The Executive Secretary of the National Commission for Nomadic Education (NCNE), Prof. Bashir Haruna Usman, has said that kidnapping, banditry and sea piracy have negatively affected the smooth implementation of Nomadic Education Programme (NEP) in the country.
The Executive Secretary disclosed this on Friday in Kaduna at a one-day training workshop of Data Collectors on ‘Impact Assessment on Conflict and Insecurity on the Delivery of Nomadic Education Programmes in Some Selected States Of Niger, Nasarawa, and Plateau of the North-central Geo-political Zone’.
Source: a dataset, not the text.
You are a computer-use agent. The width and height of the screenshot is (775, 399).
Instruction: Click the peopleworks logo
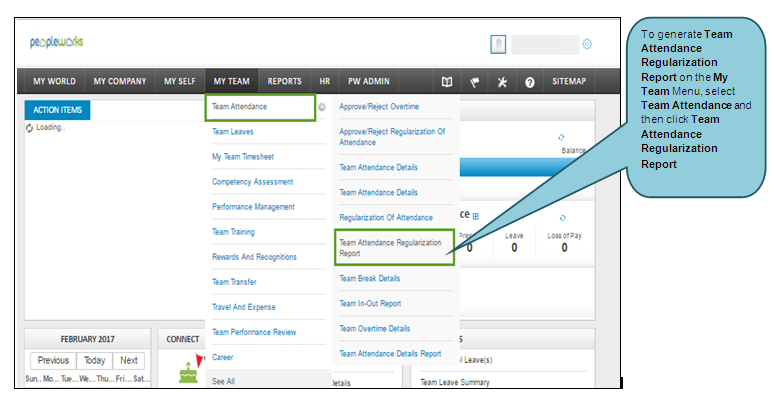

Represented by Director, Quality Assurance, Mr. Akin Akinyosoye, the NCNE boss said: “insecurity characterised by violence, communal clashes, cattle rustling, kidnappings, armed banditry and sea piracy have negatively affected the smooth implementation of Nomadic Education Programme (NEP).
“The implementation of the NEP in the country is faced with numerous challenges most especially the issues of insecurity. The resultant effect of the insecurity on the programme include, among others, loss of lives and destructions of school facilities.
“This, therefore, has worsened the poor pupils’ enrolment, daily attendance, retention,
completion and transition.
“Similarly, the high level of insecurity leads to displacement of nomads that resulted in complete abandonment of schools and frequent migration which increases the high rate of drop-out as well as out-of-school children.”
According to him, the Commission would in the future train local communities on strategies to be applied in addressing the emerging challenges and response to the early warning of potential conflicts.
Earlier in his address, the Director of Consultancy, NCNE, Malam Abubakar Ahmadu Yaro, noted that conflict and insecurity among nomadic pastoralists and farmers is becoming very alarming in most of the States of North-Central zone.
Yaro further said that there was the need for assessment of the immediate and remote causes of such conflicts in the zone, maintaining that the findings from the training would assist the commission in proffering lasting solution towards addressing the menace.
In his paper presentation titled, ‘Rural Banditry and Its Implications For Effective Service Delivery In NCNE’, the chairman, Farmers-Herders Initiative for Peace and Development Africa, Salim Musa Umar, said “over 19,000 persons were displaced from their assignment, 1,500 schools destroyed since 2014 and over 2,000 teachers killed due to insecurity bedevilling the country.”